If you’re writing across multiple disciplines and find that some assignments feel more natural than others, that’s often because the writing conventions are genuinely different. When in doubt about your department’s specific expectations around citation format, first-person usage, or length of exposition, check your unit guide or ask your professor directly. Small misalignments with convention, repeated across a paper, add up.
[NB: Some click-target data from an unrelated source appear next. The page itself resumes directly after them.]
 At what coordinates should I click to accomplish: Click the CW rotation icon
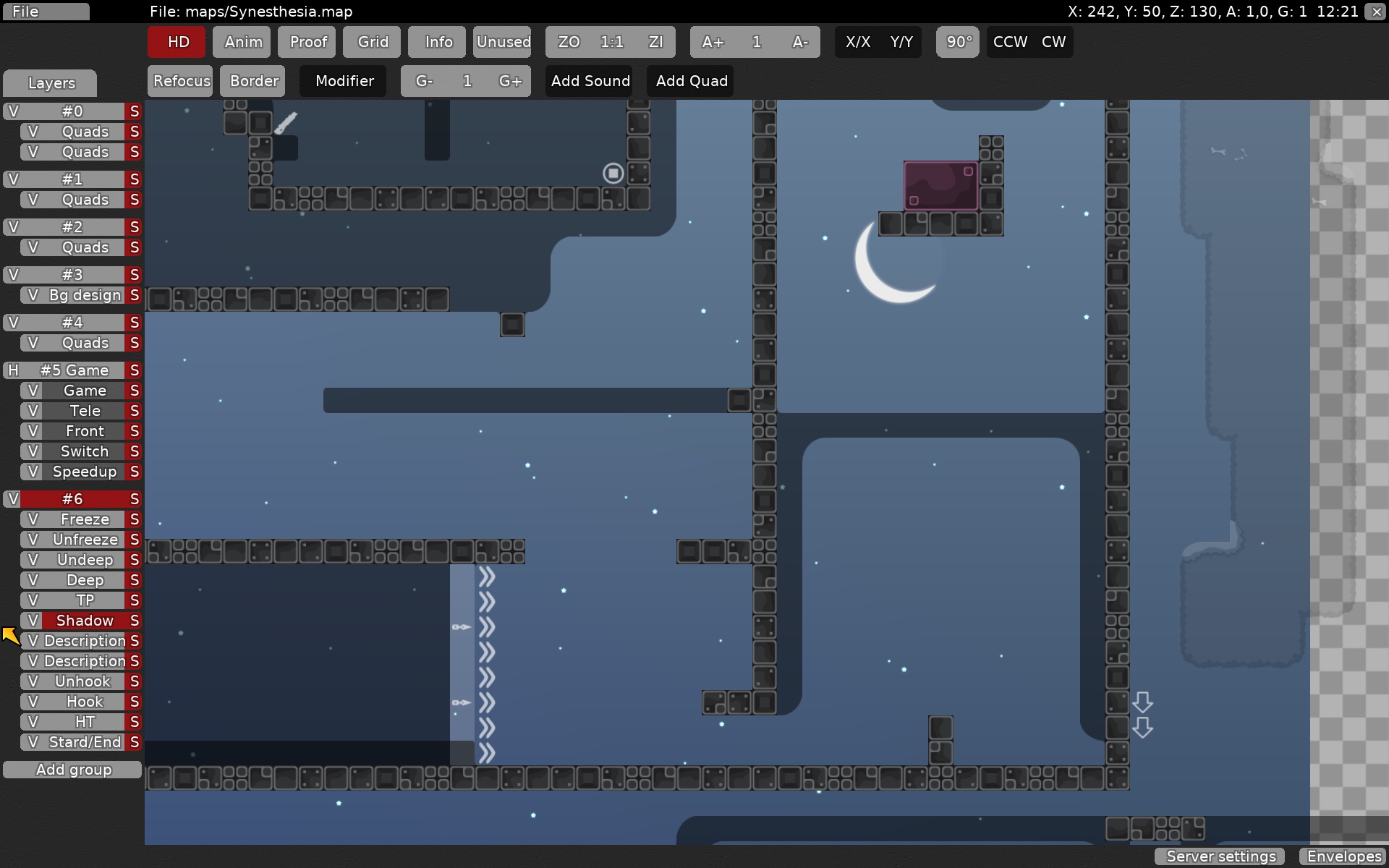(x=1053, y=41)
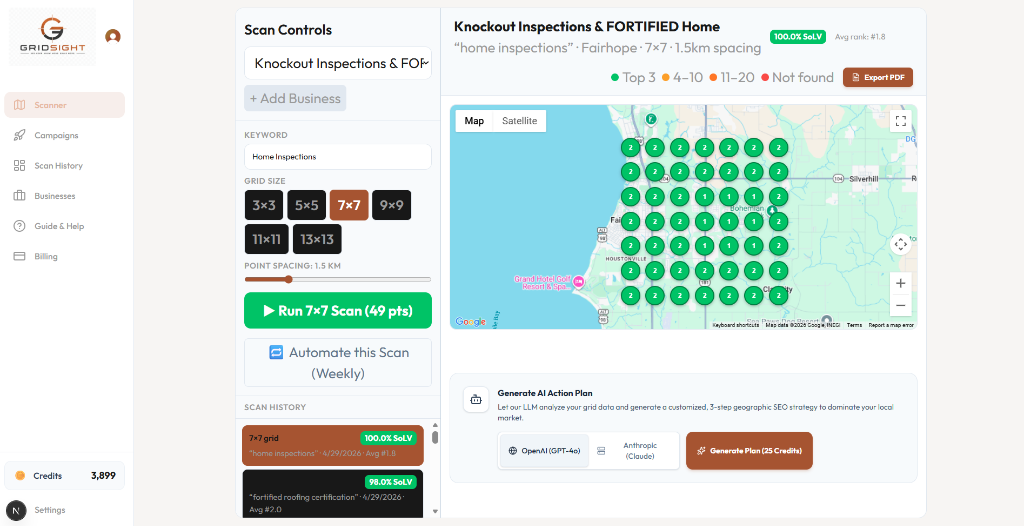Viewport: 1024px width, 526px height.
Task: Select the 9×9 grid size
Action: point(391,205)
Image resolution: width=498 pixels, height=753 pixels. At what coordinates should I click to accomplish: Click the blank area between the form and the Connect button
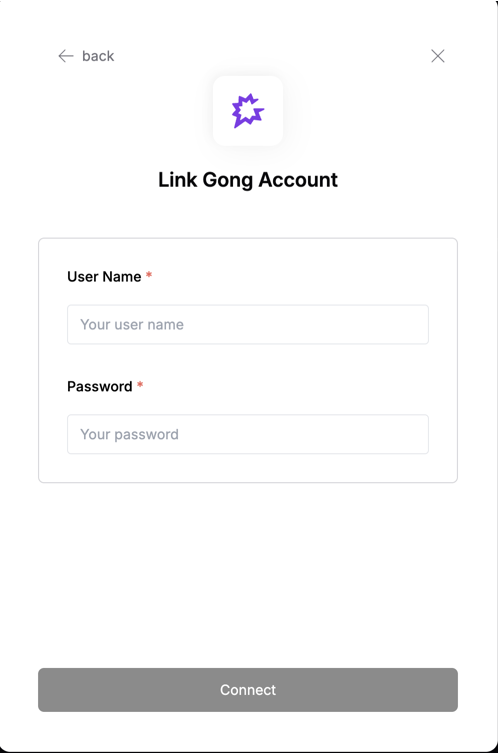248,575
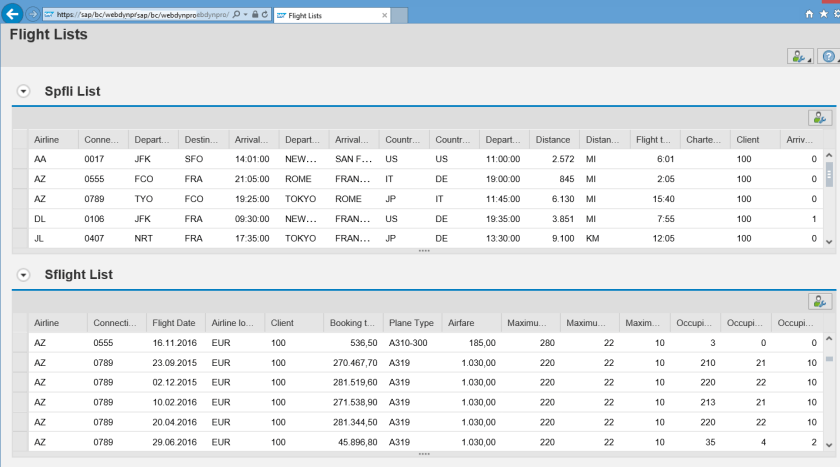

Quick Reference: What Instructors Want to See
| What instructors look for | What they often get instead |
| Critical engagement with arguments | Explanation of what philosophers said |
| Strongest version of opposing views | Weakened arguments that are easy to dismiss |
| Defined key terms | Assumed meanings left unexplained |
| One focused, developed argument | Multiple underdeveloped claims |
| Visible logical steps | Leaps from premise to conclusion |
| Clear argumentative thesis in the intro | A list of topics to be covered |
| Engagement with objections | One-sided presentation |
FAQ
Can I use “I” in a philosophy essay?
Yes, and in most cases you should. Philosophy writing actively encourages first-person statements like “I will argue that” or “I take this objection to be decisive.” It signals confidence in your position and clarity about what you’re claiming. This is one area where philosophy differs noticeably from psychology or science writing.
How do I evaluate a philosophical argument without just listing pros and cons?
After presenting both sides, take a position. Which argument is logically stronger, and why? Identify the specific point where the weaker argument breaks down — a false premise, a hidden assumption, a logical gap — and explain why that matters. Your evaluation needs a verdict, not just a balance sheet.
How long should the exposition section of my essay be?
As short as it needs to be to make your critical engagement intelligible. A common guideline is no more than a third of your total word count on exposition. If you’re spending more than that explaining a view, you probably have less room left than you need for the analysis.
Do I need to cite sources in a philosophy essay?
Yes, for any specific claim, quote, or idea drawn from a text. The citation format varies by institution — Chicago and MLA are both common in philosophy. Your primary sources (the philosophical texts themselves) matter most; secondary literature supports your interpretations but should not replace your own argument.
My essay feels too short once I cut the padding. What do I do?
Go deeper, not wider. Develop one of your existing arguments further: add a concrete example, address an objection you glossed over, or push your analysis one step further than you currently have. In philosophy writing, depth of reasoning almost always matters more than breadth of coverage.